GOAL OF THE EXERCISE = Could you reproduce the lines below from the one with "Where should I click to: Click the 'استان" through the one with "Task: Click status"? Keep both ends and add nothing.

Top of MATERIAL SHOWN

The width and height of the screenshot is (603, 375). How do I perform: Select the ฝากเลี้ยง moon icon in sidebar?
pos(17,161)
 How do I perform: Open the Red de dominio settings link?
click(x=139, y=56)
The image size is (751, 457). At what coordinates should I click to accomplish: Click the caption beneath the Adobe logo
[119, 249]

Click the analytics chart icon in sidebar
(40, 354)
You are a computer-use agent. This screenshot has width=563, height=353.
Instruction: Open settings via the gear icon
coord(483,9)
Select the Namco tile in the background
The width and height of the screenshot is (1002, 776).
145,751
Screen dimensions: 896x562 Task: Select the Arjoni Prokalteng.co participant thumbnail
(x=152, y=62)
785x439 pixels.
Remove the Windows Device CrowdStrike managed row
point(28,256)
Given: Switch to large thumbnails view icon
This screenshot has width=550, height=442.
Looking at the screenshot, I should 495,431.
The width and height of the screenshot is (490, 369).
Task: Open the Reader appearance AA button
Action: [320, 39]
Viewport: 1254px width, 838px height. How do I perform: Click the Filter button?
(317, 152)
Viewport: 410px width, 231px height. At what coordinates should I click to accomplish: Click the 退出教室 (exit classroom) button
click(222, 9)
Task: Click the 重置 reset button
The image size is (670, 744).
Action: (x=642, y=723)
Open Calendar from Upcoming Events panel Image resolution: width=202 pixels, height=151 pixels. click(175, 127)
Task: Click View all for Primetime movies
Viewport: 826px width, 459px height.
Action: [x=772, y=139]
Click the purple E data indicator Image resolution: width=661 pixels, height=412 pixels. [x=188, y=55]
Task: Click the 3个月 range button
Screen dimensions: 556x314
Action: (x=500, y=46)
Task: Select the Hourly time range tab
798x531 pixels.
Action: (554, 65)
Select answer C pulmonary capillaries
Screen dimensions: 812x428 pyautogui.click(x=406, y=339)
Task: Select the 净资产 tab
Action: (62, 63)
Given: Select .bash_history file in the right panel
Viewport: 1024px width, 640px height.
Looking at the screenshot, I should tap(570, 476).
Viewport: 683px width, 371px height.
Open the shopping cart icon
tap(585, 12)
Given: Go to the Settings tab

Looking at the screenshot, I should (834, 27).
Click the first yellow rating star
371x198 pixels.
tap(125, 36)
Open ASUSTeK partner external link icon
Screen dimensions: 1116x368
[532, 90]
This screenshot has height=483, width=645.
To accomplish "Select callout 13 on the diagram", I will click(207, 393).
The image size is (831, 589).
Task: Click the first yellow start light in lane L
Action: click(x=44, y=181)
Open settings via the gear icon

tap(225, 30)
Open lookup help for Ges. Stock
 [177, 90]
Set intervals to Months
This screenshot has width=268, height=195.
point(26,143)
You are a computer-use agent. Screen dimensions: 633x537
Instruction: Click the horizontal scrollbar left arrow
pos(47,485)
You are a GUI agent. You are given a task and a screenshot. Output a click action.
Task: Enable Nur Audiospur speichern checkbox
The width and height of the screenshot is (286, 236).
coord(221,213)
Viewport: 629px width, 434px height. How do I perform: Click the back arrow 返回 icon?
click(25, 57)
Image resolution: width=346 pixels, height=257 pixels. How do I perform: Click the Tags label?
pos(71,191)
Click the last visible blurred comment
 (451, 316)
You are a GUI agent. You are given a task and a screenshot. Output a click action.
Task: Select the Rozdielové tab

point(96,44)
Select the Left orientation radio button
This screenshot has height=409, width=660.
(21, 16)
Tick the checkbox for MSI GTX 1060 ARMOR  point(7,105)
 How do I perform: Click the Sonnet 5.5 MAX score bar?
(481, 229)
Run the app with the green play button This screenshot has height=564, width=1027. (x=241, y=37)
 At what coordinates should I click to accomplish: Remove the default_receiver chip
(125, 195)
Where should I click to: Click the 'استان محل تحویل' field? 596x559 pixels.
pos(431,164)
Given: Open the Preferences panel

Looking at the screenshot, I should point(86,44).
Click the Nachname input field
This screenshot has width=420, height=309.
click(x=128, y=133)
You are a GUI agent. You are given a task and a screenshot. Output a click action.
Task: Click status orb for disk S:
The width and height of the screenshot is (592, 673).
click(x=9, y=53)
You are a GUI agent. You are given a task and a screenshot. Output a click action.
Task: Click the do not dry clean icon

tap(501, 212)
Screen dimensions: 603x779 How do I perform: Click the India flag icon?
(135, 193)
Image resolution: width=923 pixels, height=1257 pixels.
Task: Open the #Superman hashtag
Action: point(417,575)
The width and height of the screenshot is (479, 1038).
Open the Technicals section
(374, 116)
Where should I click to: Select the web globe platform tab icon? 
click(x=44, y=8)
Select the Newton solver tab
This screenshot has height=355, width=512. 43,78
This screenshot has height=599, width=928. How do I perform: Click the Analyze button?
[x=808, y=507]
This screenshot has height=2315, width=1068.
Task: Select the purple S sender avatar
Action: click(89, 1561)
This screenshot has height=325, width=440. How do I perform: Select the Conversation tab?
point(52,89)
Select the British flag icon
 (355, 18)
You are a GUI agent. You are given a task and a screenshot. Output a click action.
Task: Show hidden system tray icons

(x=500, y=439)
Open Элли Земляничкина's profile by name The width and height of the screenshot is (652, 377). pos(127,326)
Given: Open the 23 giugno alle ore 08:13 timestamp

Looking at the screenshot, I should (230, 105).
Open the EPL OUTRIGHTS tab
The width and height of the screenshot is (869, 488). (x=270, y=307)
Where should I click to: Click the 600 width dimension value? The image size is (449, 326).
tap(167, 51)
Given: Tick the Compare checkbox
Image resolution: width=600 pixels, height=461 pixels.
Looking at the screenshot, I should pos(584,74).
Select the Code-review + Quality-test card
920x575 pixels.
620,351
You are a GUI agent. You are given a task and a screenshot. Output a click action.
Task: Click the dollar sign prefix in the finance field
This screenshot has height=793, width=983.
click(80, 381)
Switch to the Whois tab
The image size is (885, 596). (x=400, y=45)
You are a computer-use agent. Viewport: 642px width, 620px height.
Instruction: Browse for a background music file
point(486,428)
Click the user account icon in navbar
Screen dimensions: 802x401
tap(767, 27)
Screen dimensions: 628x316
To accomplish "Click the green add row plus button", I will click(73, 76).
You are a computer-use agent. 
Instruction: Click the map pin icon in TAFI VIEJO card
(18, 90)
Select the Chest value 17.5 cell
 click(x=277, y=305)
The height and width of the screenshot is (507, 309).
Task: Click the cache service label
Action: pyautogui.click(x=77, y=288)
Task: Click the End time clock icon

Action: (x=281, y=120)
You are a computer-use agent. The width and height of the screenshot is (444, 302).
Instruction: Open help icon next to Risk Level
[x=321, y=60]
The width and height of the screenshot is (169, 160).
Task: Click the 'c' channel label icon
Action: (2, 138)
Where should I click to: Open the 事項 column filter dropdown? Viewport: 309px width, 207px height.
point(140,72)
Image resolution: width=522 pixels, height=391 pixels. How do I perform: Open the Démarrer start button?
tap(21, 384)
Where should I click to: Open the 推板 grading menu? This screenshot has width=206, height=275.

Bottom of MATERIAL SHOWN

EXERCISE ANSWER =
Where should I click to: Click the 'استان محل تحویل' field? 596x559 pixels.
pos(431,164)
Given: Open the Preferences panel

Looking at the screenshot, I should point(86,44).
Click the Nachname input field
This screenshot has width=420, height=309.
click(x=128, y=133)
You are a GUI agent. You are given a task and a screenshot. Output a click action.
Task: Click status orb for disk S:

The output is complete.